**À FAIRE:**
A. Mettez à jour le passage du texte sur le pilotage des universités qui va de « Afin d'objectiver leur » à « administratifs et financiers. » en remplaçant « déplacements » par « visites ».
B. Poursuivez le texte sur le pilotage des universités à partir de l'endroit où il s'arrête.

**TEXTE PRÉSENTÉ:**

Ce sont en conséquence le cadre, les modalités d'organisation concrètes et les nombreux impensés du pilotage des universités qui ont fait l'objet des travaux de la mission. Le rapport qui en est issu est publié dans un contexte de forte actualité sur ce sujet, alors qu'une nouvelle vague de déconcentration ainsi que l'élargissement de la portée des contrats d'objectifs, de moyens et de performance (Comp) viennent d'être annoncés par le ministère chargé de l'enseignement supérieur. Ces travaux s'articulent par ailleurs avec ceux de la commission des finances du Sénat sur les conditions et les limites du financement à la performance des universités1(*).

Méthode

Afin d'objectiver leur constat, les rapporteurs ont souhaité partir de la parole des acteurs universitaires. Ils ont ainsi conduit trois tables rondes et quatre déplacements à l'Université Paris 8, à l'Université Angers, à Aix-Marseille Université et à l'Université Paris Cité, qui leur ont permis de recueillir l'appréciation des représentants de 25 universités de toute taille et aux situations financières très différentes, mais également de leurs responsables administratifs et financiers.

Ils ont également recueilli l'éclairage d'une grande diversité d'acteurs contribuant au pilotage des universités et à la réflexion sur celui-ci.

Constats généraux

Alors que les débats budgétaires tendent à mettre l'accent sur les marges d'amélioration des universités en matière de gestion interne, la mission d'information a permis de mettre en évidence la carence générale de l'État dans la définition de la politique universitaire de notre pays. Il en découle un pilotage erratique aux multiples impensés, dont les établissements sont depuis longtemps contraints d'absorber les conséquences.

Cette carence résulte avant tout de l'absence de définition actualisée, au niveau national et de manière concertée, des objectifs et des missions assignés aux universités.

Cette lacune a favorisé le déploiement d'un pilotage fragmenté et sans vision d'ensemble du paysage universitaire. Au cours des dernières décennies, de profondes évolutions ont ainsi été impulsées par la puissance publique sans qu'une régulation de leurs effets sur l'ensemble des établissements y soit associée. La montée en puissance du financement compétitif, en particulier, a permis la structuration d'établissements intensifs en recherche extrêmement performants, mais a durablement déstabilisé le mode d'allocation de leurs ressources aux universités.

Cette absence de boussole a par ailleurs de multiples effets sur la cohérence du paysage universitaire, qui apparaît de plus en plus fragmenté, sur le financement du service public de l'enseignement supérieur, dont la soutenabilité à moyen terme apparaît compromise, ainsi que sur la capacité de la communauté universitaire à se projeter dans l'avenir, qui constitue pourtant une condition fondamentale de toute activité de recherche.

**DONNÉES:**
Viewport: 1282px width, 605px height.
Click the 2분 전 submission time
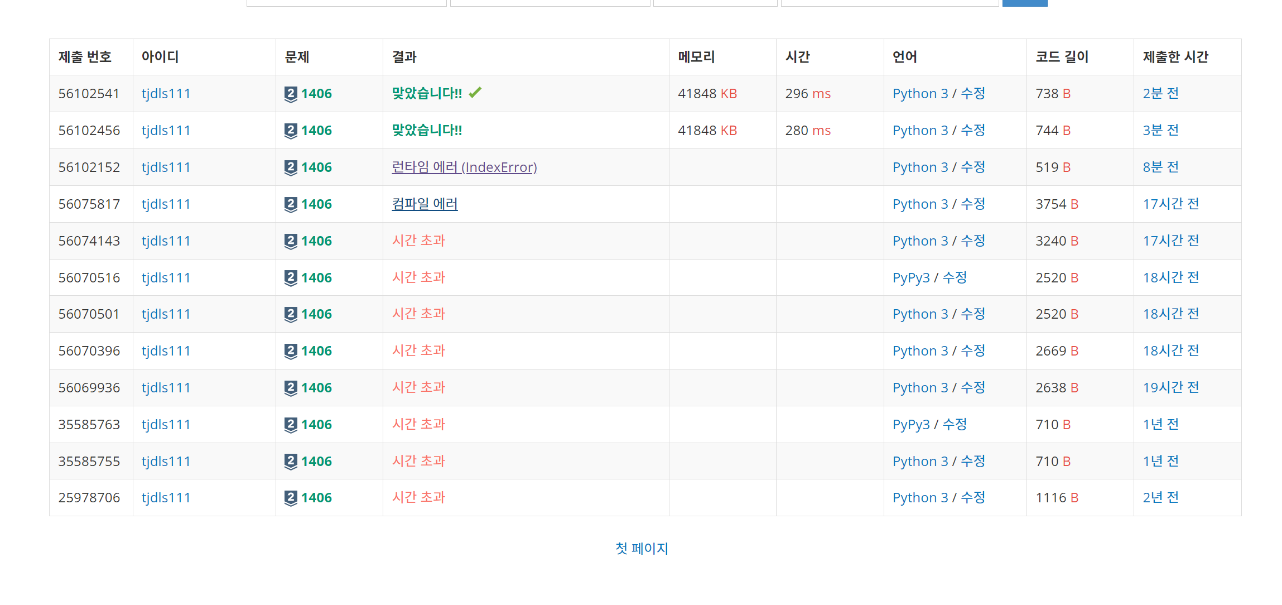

**RÉSULTATS OBTENUS:**
A.
Afin d'objectiver leur constat, les rapporteurs ont souhaité partir de la parole des acteurs universitaires. Ils ont ainsi conduit trois tables rondes et quatre visites à l'Université Paris 8, à l'Université Angers, à Aix-Marseille Université et à l'Université Paris Cité, qui leur ont permis de recueillir l'appréciation des représentants de 25 universités de toute taille et aux situations financières très différentes, mais également de leurs responsables administratifs et financiers.

B.
Face à la concurrence accrue du secteur privé, la carence des pouvoirs publics a également des effets sur le positionnement de l'université dans l'offre globale d'enseignement supérieur. Dans le contexte de pénurie de moyens, l'absence de régulation des effectifs étudiants du premier cycle, associée à l'absence de progressivité des droits d'inscription, tend à dégrader la qualité perçue de la formation universitaire et à lui associer l'image d'une solution d'orientation par défaut. Ce manque de reconnaissance résulte également de la méconnaissance globale, par les décideurs publics comme par nos concitoyens, de l'originalité du modèle universitaire.

Contraintes d'évolution

Devant ce tableau, la tâche des pouvoirs publics n'est certes pas aisée.

La régulation de l'université doit en effet prendre en compte, dans une perspective à la fois territoriale et internationale, de multiples principes (les exigences du service public et l'émulation nécessaire à performance des activités de formation et de recherche), une pluralité d'acteurs (de la communauté universitaire aux collectivités territoriales et aux entreprises privées), des processus d'évolution contradictoires (entre l'approche descendante de l'État et les orientations émanant d'établissements autonomes) et des défis croissants (la contrainte de la démographie étudiante, la réhabilitation d'un parc immobilier vieillissant, l'intégration des nouvelles technologies dans le fonctionnement des établissements ainsi que la préservation de leur fonction de promotion sociale).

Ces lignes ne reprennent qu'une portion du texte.